(Extract to read begins)

I did locks for love. I think I had a thread on it here.

They’re particular about the hair they’ll take.

It’s a good organization and I know the people who need the wigs appreciate it. But how much hair that long is available?
Barber shop and salon hair of inch long pieces are far more the bulk of excess hairs. I can’t see much use for that unless stuffing mattresses. Just ewwww. Not going to “Hair mattresses for less”
Nope.

Animal fiber I have found to be very elastic while cellulose based fiber I haven’t found to stretch much at ll. I use linen, hemp, nettle and a few other fibers I have experimented with and find they just don’t have any noticeable stretch. Silk on the other hand is very stretchy.

Campaign slogan: “A little off the top for when the front falls off”.

(Extract to read ends)
(Supplied information begins)

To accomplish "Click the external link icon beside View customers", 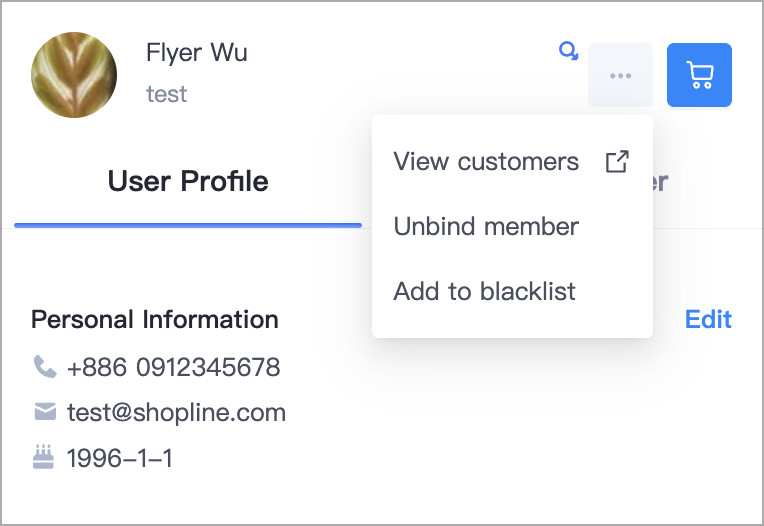I will 617,161.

(Supplied information ends)

▸ **Work request 1**:
Please repeat the hair-donation post word for word, starting at "Barber shop and" and ending at "is very stretchy.".
▸ **Work request 2**:
Go on with the post about donating hair and stretchy fibers from its last sentence, leaving the material aside.

▸ **Your response 1**:
Barber shop and salon hair of inch long pieces are far more the bulk of excess hairs. I can’t see much use for that unless stuffing mattresses. Just ewwww. Not going to “Hair mattresses for less”
Nope.

Animal fiber I have found to be very elastic while cellulose based fiber I haven’t found to stretch much at ll. I use linen, hemp, nettle and a few other fibers I have experimented with and find they just don’t have any noticeable stretch. Silk on the other hand is very stretchy.

▸ **Your response 2**:
Hair can make a decent hygrometer (humidity meter). Some instrument grade hygrometers made of hair used to be sold. As someone upthread alluded to, hair’s length depends on tension and humidity. I made a hygrometer for a school project out of one of my grandmother’s hairs nearly a meter long, dark at one end and gray at the other.
I think most hygrometers are now electronic and use a capacitor made of a polymer dielectric that swells more or less with humidity. Don’t know how well hair competes. Also don’t know the relative merits of different species’ hair for this purpose.

I took a back-stage tour at the Stratford Festival (Stratford Ontario) and they mentioned that not only will they buy human hair for their wigs at a good price, the absolute top value is human hair with natural oils, that hasn’t been washed with modern shampoos.

They said one of the best sources was some isolated mountain villages in Italy.

Cecil had a column way back in the day about hair for wigs and said the Clairol cartel has rendered our hair unusable because it’s too clean and therefore too brittle to be sewn into wigs.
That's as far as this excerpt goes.